Collected data
------------------------------------------------------------------------

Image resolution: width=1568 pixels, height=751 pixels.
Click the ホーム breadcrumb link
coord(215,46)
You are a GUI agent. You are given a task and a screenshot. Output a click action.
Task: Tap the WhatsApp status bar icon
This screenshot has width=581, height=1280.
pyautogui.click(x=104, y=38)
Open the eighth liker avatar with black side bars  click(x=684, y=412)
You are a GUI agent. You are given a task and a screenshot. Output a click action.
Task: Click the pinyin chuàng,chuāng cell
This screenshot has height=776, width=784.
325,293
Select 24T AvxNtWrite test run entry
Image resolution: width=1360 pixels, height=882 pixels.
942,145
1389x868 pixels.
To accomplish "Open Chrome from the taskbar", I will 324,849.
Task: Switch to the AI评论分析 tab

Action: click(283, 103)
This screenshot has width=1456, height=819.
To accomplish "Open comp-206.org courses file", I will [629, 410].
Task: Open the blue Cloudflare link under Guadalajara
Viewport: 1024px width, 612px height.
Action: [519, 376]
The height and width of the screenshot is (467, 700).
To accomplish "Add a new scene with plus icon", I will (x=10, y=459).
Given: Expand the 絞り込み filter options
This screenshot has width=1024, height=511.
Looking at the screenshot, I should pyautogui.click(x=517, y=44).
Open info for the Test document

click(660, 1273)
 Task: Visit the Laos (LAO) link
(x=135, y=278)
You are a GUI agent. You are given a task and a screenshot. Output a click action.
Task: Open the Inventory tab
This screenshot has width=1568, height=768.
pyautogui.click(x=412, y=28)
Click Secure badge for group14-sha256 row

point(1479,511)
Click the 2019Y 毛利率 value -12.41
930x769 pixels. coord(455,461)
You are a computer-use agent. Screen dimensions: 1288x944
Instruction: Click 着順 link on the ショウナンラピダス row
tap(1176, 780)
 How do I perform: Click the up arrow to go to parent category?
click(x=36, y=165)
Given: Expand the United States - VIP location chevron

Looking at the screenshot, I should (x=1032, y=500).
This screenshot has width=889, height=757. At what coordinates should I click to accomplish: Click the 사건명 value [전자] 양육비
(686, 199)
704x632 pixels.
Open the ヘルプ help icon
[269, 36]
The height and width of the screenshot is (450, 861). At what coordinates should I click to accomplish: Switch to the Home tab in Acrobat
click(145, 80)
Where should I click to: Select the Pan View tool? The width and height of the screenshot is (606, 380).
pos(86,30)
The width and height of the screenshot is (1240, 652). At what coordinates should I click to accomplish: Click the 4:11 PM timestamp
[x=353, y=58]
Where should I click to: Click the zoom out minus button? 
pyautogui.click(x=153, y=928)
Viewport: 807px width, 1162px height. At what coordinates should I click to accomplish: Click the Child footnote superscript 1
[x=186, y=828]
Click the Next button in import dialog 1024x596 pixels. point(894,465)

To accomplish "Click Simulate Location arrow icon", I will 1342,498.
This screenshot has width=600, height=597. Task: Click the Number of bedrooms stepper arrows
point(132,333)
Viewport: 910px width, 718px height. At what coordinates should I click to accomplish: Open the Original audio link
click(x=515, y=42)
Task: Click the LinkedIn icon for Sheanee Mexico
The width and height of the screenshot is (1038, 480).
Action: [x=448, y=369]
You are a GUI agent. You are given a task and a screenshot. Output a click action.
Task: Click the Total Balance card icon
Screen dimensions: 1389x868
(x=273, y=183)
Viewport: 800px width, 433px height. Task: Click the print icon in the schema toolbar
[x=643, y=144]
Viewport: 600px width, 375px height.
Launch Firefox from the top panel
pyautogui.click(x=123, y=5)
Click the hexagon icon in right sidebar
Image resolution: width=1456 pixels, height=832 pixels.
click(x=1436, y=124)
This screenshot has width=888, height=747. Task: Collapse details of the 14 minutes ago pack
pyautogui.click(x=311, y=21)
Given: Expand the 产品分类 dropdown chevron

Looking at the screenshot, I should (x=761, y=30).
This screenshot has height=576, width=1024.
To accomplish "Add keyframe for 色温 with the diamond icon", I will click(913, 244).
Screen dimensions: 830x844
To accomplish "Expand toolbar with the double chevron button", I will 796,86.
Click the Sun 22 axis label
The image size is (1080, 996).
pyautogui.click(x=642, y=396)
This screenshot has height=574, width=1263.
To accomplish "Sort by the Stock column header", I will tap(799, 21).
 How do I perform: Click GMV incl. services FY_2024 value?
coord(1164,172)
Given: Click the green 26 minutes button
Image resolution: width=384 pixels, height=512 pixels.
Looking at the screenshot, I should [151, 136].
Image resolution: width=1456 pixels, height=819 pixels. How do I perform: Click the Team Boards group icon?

------------------------------------------------------------------------

> [PROBLEM]:
Copy all of the records above word for word, with nothing changed or left out.

> [THE OUTPUT]:
Image resolution: width=1568 pixels, height=751 pixels.
Click the ホーム breadcrumb link
coord(215,46)
You are a GUI agent. You are given a task and a screenshot. Output a click action.
Task: Tap the WhatsApp status bar icon
This screenshot has width=581, height=1280.
pyautogui.click(x=104, y=38)
Open the eighth liker avatar with black side bars  click(x=684, y=412)
You are a GUI agent. You are given a task and a screenshot. Output a click action.
Task: Click the pinyin chuàng,chuāng cell
This screenshot has height=776, width=784.
325,293
Select 24T AvxNtWrite test run entry
Image resolution: width=1360 pixels, height=882 pixels.
942,145
1389x868 pixels.
To accomplish "Open Chrome from the taskbar", I will 324,849.
Task: Switch to the AI评论分析 tab

Action: click(283, 103)
This screenshot has width=1456, height=819.
To accomplish "Open comp-206.org courses file", I will [629, 410].
Task: Open the blue Cloudflare link under Guadalajara
Viewport: 1024px width, 612px height.
Action: [519, 376]
The height and width of the screenshot is (467, 700).
To accomplish "Add a new scene with plus icon", I will (x=10, y=459).
Given: Expand the 絞り込み filter options
This screenshot has width=1024, height=511.
Looking at the screenshot, I should pyautogui.click(x=517, y=44).
Open info for the Test document

click(660, 1273)
 Task: Visit the Laos (LAO) link
(x=135, y=278)
You are a GUI agent. You are given a task and a screenshot. Output a click action.
Task: Open the Inventory tab
This screenshot has width=1568, height=768.
pyautogui.click(x=412, y=28)
Click Secure badge for group14-sha256 row

point(1479,511)
Click the 2019Y 毛利率 value -12.41
930x769 pixels. coord(455,461)
You are a computer-use agent. Screen dimensions: 1288x944
Instruction: Click 着順 link on the ショウナンラピダス row
tap(1176, 780)
 How do I perform: Click the up arrow to go to parent category?
click(x=36, y=165)
Given: Expand the United States - VIP location chevron

Looking at the screenshot, I should (x=1032, y=500).
This screenshot has width=889, height=757. At what coordinates should I click to accomplish: Click the 사건명 value [전자] 양육비
(686, 199)
704x632 pixels.
Open the ヘルプ help icon
[269, 36]
The height and width of the screenshot is (450, 861). At what coordinates should I click to accomplish: Switch to the Home tab in Acrobat
click(145, 80)
Where should I click to: Select the Pan View tool? The width and height of the screenshot is (606, 380).
pos(86,30)
The width and height of the screenshot is (1240, 652). At what coordinates should I click to accomplish: Click the 4:11 PM timestamp
[x=353, y=58]
Where should I click to: Click the zoom out minus button? 
pyautogui.click(x=153, y=928)
Viewport: 807px width, 1162px height. At what coordinates should I click to accomplish: Click the Child footnote superscript 1
[x=186, y=828]
Click the Next button in import dialog 1024x596 pixels. point(894,465)

To accomplish "Click Simulate Location arrow icon", I will 1342,498.
This screenshot has width=600, height=597. Task: Click the Number of bedrooms stepper arrows
point(132,333)
Viewport: 910px width, 718px height. At what coordinates should I click to accomplish: Open the Original audio link
click(x=515, y=42)
Task: Click the LinkedIn icon for Sheanee Mexico
The width and height of the screenshot is (1038, 480).
Action: [x=448, y=369]
You are a GUI agent. You are given a task and a screenshot. Output a click action.
Task: Click the Total Balance card icon
Screen dimensions: 1389x868
(x=273, y=183)
Viewport: 800px width, 433px height. Task: Click the print icon in the schema toolbar
[x=643, y=144]
Viewport: 600px width, 375px height.
Launch Firefox from the top panel
pyautogui.click(x=123, y=5)
Click the hexagon icon in right sidebar
Image resolution: width=1456 pixels, height=832 pixels.
click(x=1436, y=124)
This screenshot has width=888, height=747. Task: Collapse details of the 14 minutes ago pack
pyautogui.click(x=311, y=21)
Given: Expand the 产品分类 dropdown chevron

Looking at the screenshot, I should (x=761, y=30).
This screenshot has height=576, width=1024.
To accomplish "Add keyframe for 色温 with the diamond icon", I will click(913, 244).
Screen dimensions: 830x844
To accomplish "Expand toolbar with the double chevron button", I will 796,86.
Click the Sun 22 axis label
The image size is (1080, 996).
pyautogui.click(x=642, y=396)
This screenshot has height=574, width=1263.
To accomplish "Sort by the Stock column header", I will tap(799, 21).
 How do I perform: Click GMV incl. services FY_2024 value?
coord(1164,172)
Given: Click the green 26 minutes button
Image resolution: width=384 pixels, height=512 pixels.
Looking at the screenshot, I should [151, 136].
Image resolution: width=1456 pixels, height=819 pixels. How do I perform: Click the Team Boards group icon?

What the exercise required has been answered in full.